Objective: Iron is associated with the pathogenesis of chronic kidney disease (CKD). Activation of mineralocorticoid receptor signaling is implicated in CKD; however, a link between iron and mineralocorticoid receptor signaling in CKD remains unknown. We have previously shown that long-term dietary iron restriction leads to increased sodium and decreased potassium excretions in the rat urine. Herein, we investigated the effect of iron restriction on renal damage and mineralocorticoid receptor signaling in a rat model of CKD.
Methods: CKD was induced by 5/6 nephrectomy in Sprague-Dawley rats. CKD rats were divided into untreated and dietary iron-restricted groups.
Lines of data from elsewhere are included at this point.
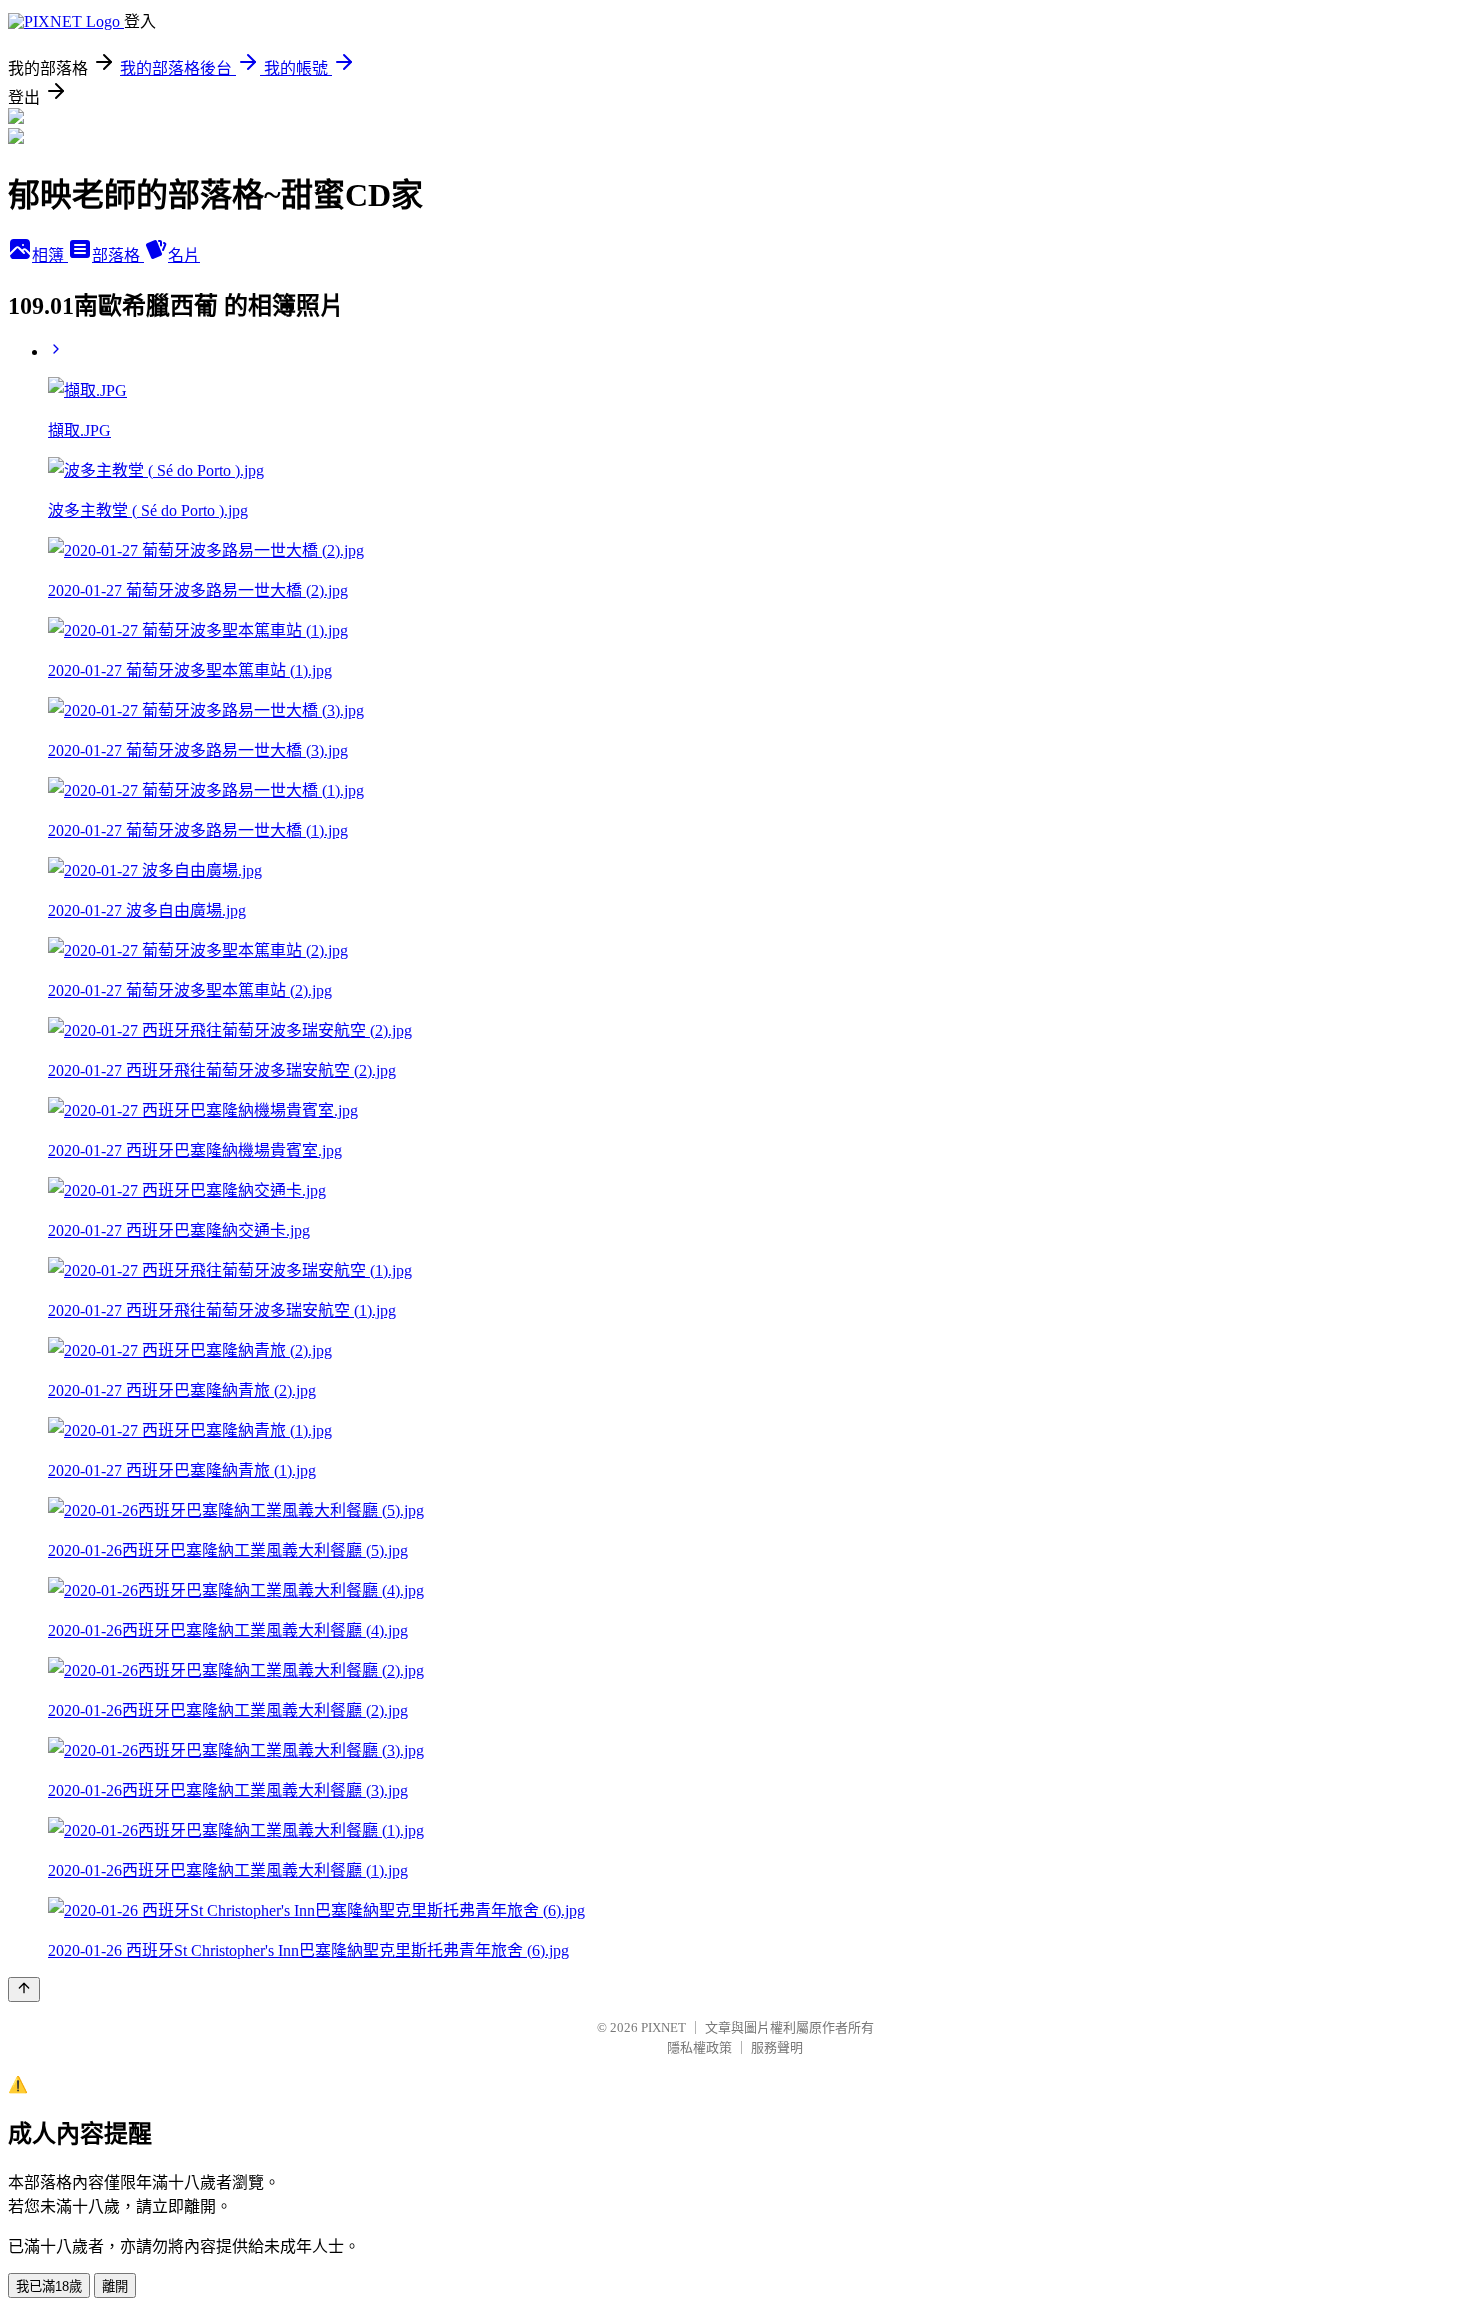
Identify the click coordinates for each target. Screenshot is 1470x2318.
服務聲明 (777, 2047)
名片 (184, 255)
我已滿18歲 (49, 2286)
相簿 (50, 255)
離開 (115, 2286)
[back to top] (24, 1989)
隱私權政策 (699, 2047)
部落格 (118, 255)
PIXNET (663, 2027)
Results: CKD rats exhibited proteinuria, glomerulosclerosis, tubulointerstitinal damage, and podocyte injury. In contrast, these changes were attenuated by 16 weeks of iron-restricted diet. Consistent with these findings, iron restriction suppressed increased gene expression of collagen type III, transforming growth factor-β, CD68, and tumor necrosis factor-α in the CKD kidney. Importantly, increased expression of nuclear mineralocorticoid receptor and SGK1, a key downstream effector of mineralocorticoid receptor signaling, in the CKD kidney was markedly attenuated by iron restriction. Of interest, expression of cellular iron transport proteins, transferrin receptor 1, and divalent metal transporter 1 was increased in the CKD renal tubules, along with increased iron accumulation, superoxide production, and urinary iron excretion. CKD rats also developed hypertension, although iron restriction suppressed the development of hypertension.
Conclusion: Taken together, these data uncover a novel effect of iron restriction on renal damage and hypertension through the inhibition of renal mineralocorticoid receptor signaling.